- What the task asks -
Collect each line of the records that contains the word "computer", and copy every such line in full.

- Supplied entries -
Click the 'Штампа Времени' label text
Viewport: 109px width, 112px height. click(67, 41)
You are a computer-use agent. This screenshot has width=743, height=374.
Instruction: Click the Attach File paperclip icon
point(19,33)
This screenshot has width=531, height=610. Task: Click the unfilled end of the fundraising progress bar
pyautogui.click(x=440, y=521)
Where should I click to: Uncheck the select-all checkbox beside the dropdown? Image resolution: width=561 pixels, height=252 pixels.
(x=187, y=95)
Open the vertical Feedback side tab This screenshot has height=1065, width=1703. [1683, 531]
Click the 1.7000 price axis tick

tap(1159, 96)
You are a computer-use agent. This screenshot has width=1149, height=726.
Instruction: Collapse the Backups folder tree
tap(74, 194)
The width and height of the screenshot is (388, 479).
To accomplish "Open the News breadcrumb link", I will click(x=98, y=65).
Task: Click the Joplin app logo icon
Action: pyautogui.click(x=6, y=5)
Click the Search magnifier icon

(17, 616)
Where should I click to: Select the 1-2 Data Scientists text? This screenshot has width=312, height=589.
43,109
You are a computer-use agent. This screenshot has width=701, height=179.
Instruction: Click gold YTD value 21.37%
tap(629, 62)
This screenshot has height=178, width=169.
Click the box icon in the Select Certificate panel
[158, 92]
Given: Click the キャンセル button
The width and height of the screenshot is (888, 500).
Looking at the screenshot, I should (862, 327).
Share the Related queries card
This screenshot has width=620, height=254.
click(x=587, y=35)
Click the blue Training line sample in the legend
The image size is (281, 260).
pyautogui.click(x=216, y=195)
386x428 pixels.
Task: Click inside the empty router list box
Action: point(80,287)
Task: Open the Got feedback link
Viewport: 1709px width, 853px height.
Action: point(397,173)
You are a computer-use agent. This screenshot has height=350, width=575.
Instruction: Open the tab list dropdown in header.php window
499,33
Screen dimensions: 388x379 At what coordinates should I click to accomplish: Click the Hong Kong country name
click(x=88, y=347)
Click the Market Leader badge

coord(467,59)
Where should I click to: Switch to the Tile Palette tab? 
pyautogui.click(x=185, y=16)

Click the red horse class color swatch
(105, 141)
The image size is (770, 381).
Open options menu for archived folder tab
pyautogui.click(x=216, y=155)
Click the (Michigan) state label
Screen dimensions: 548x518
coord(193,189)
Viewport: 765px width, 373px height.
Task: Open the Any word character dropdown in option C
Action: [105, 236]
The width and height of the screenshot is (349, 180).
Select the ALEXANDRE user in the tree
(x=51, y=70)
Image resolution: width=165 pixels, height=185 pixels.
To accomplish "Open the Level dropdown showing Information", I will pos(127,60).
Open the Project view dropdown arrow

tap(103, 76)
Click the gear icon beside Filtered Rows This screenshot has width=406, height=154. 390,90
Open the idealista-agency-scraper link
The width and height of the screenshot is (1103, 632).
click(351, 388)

- Solved exercise -
You are a computer-use agent. This screenshot has width=743, height=374.
You are a computer-use agent. This screenshot has width=1149, height=726.
You are a computer-use agent. This screenshot has width=701, height=179.
You are a computer-use agent. This screenshot has height=350, width=575.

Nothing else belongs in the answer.